On the eastern side of Nairobi (Kenya’s capital city), lies Mathare Valley slums. The slum, one of the oldest in Africa, is home to over half a million households all confined within a mere square kilometer stretch of land. Like in the proverbial animal farm, survival is a daily struggle only reserved for the fittest. Livelihood bets on a backdrop of poverty, anarchy, prostitution, lack of basic amenities among a myriad of social complexities. A walk within the slum actually reveals the complex nature of life in Mathare. There is absolute inaccessibility to the most basic amenities among them food, water, shelter and healthcare. Road infrastructure is totally not existent. One wonders what would happen in the event of a catastrophic fire outbreak that would require fire engines in the slum.
Housing is in a pathetic state. Residents have to live within their makeshift structures which also serve as business outlets for the few lucky slum dwellers that operate small-scale businesses. The makeshift shanties are either made of rusty iron sheets, red loam soil or in some cases, polythene walls. Raw sewer openly drains from the nearby suburbs like Utalii Hotel, Muthaiga, and Survey of Kenya. The stench of raw sewer fills the air as human waste flows across the shanties, eventually draining into the nearby Nairobi River. Security is never guaranteed. Not even a police post can be found within Mathare Valley. A vague symbolization of security few scattered chief camps which only operate during the day.

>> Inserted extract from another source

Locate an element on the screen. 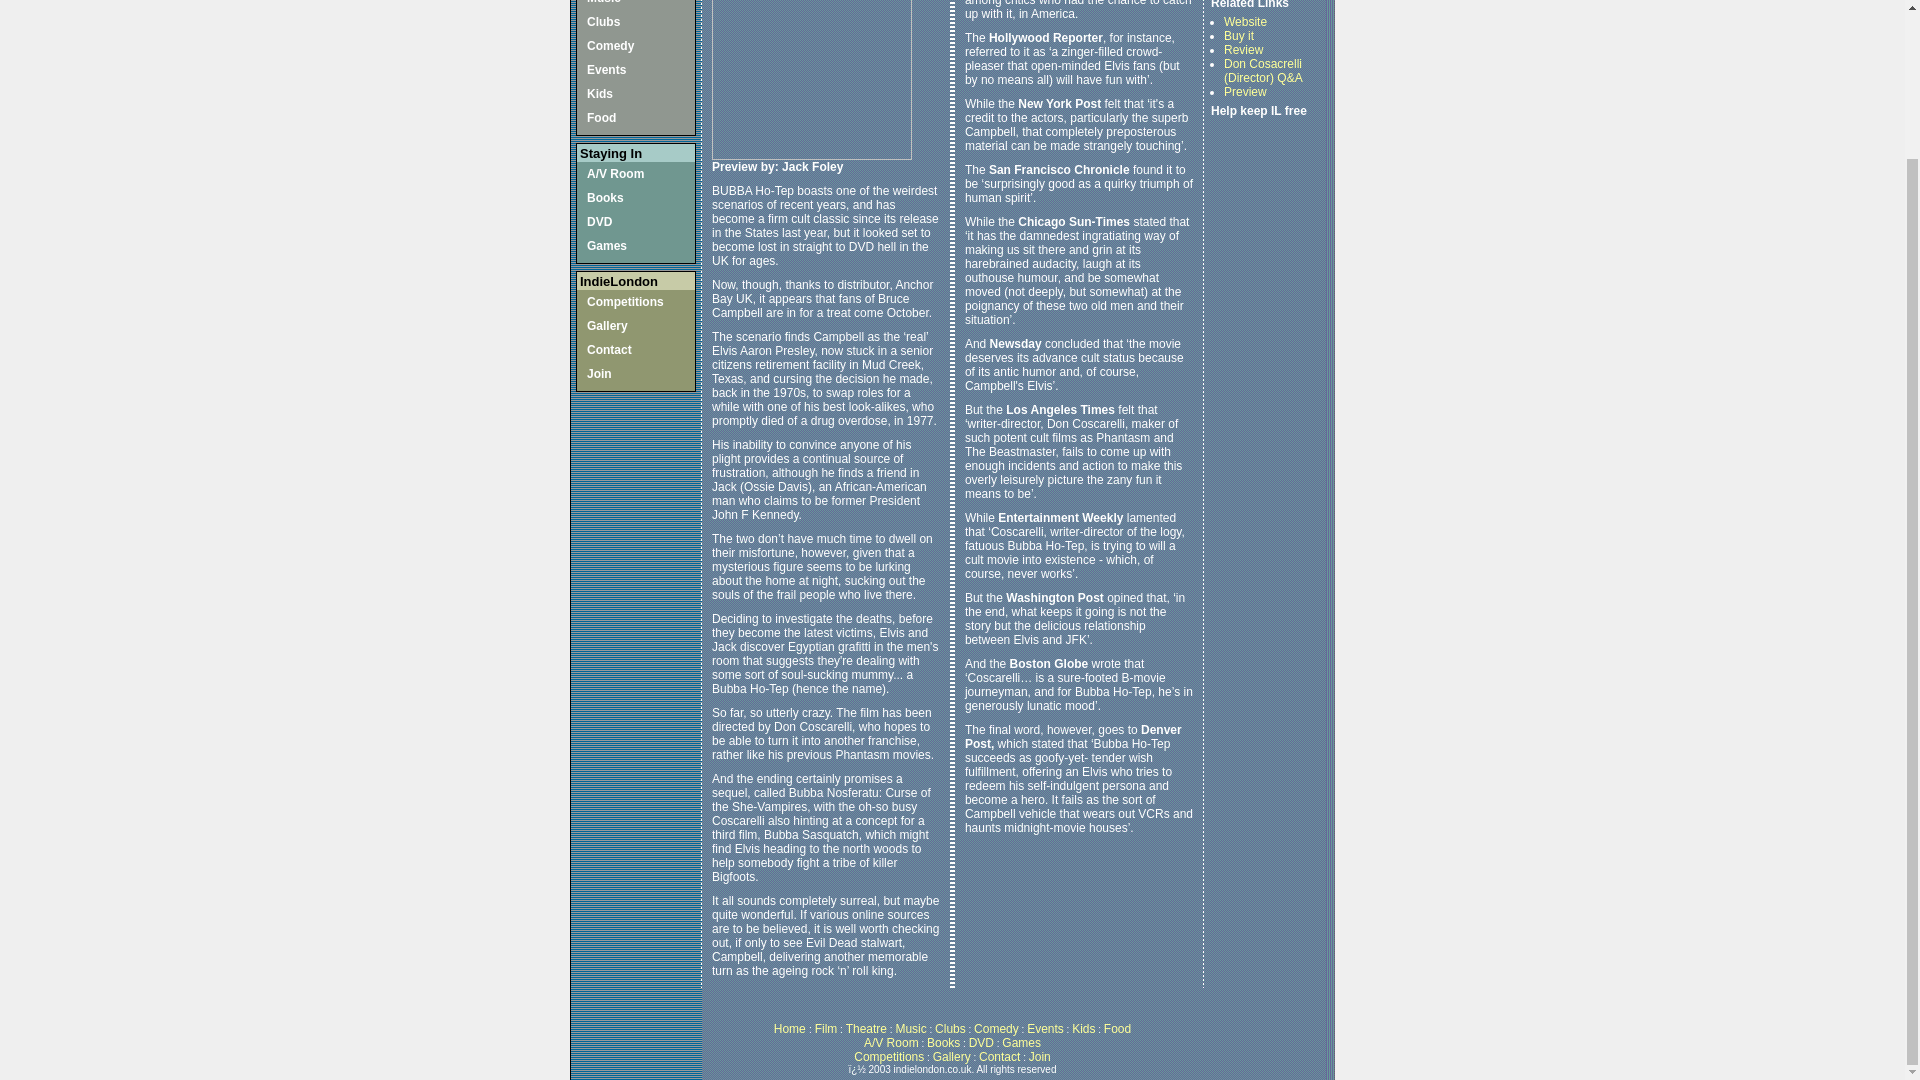  Music is located at coordinates (604, 2).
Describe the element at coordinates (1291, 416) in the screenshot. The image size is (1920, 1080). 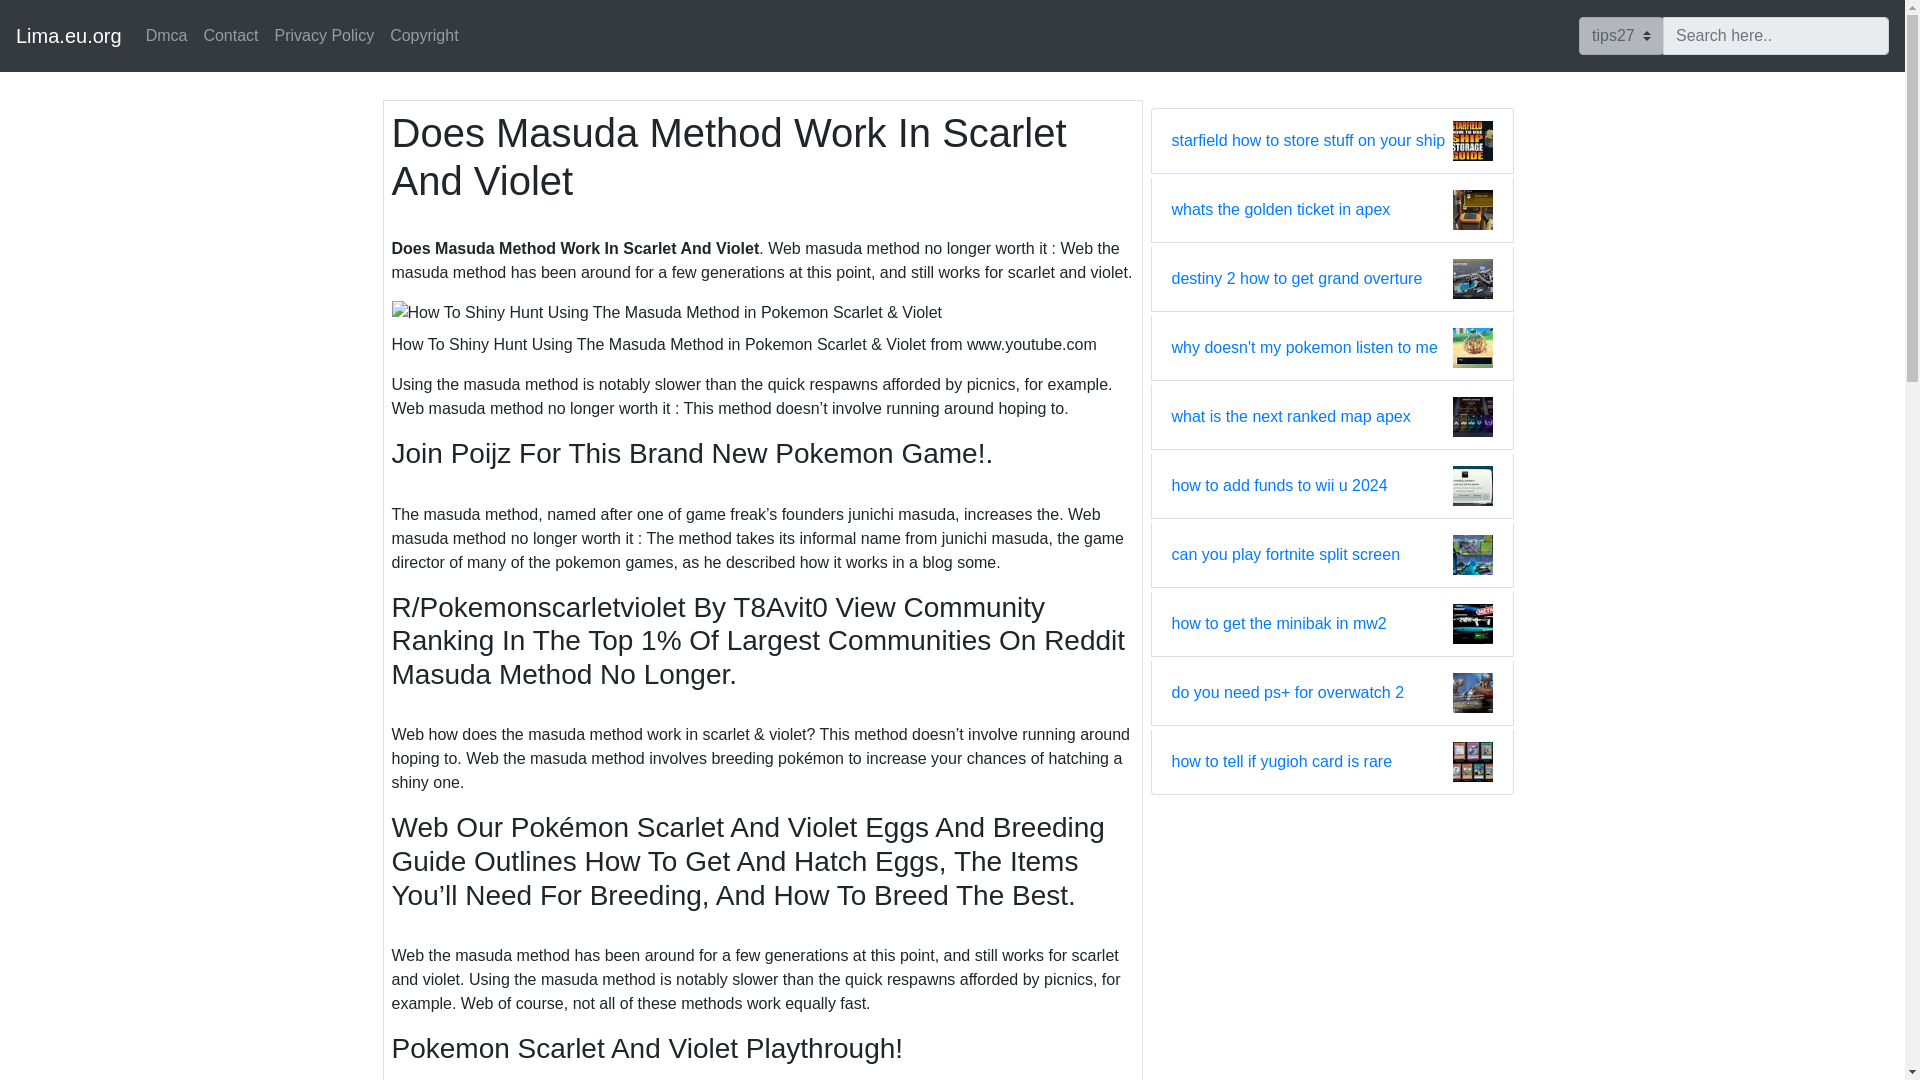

As darkness finally falls, slum dwellers are left at the mercy of irate terror gangs. Walking in the wee hours of the night is a great risk. Staying indoors is equally unsafe, as nobody can tell when armed robbers would spring a surprise on the temporary structures. The dilapidated state of the surrounding environment exposes the residents to the risk of contracting water and food borne diseases. Toilets are considered a luxury. Most residents actually make use of polythene bags to answer to nature calls. Amazingly, these bags are easily spotted among garbage and along footpaths. The situation is even worse for children who find themselves born and raised here. It is not uncommon to find children running around naked or in tattered rags, scrambling for playing space and often begging for money to buy food. The harsh reality faced by children is necessitated by poverty as nearly all households survive on less than a dollar a day. Left alone to fend for themselves, young girls indulge in prostitution at a tender age, leading to early pregnancies, abortions, and early marriages. Boys, on the other hand, find their way to drug abuse and eventually join terror gangs.
Barely 14 years away from the much publicized Kenya’s Vision 2030, has social equality seemed so close, yet so far. Before his painful assassination in 1975, the late Josiah Mwangi Kariuki famously lamented that Kenya was a country of ten millionaires and ten million beggars. Four decades after J.M‘s lamentation, Kenya Indeed, has evolved into a dismal country of a few billionaires and over ten million beggars. The ten or more million beggars represent the poor countrymen who languish in abject poverty.
The post - colonial Kenyan republic remains characterized by sour, elusive dreams to date. The great disparity shows how imminent yet so elusive social justice is. The rich become richer by the day, as the poor remain poor and even poorer. As long as slums still exist, the question that begs is ‘who will free the society from the shackles of doom?’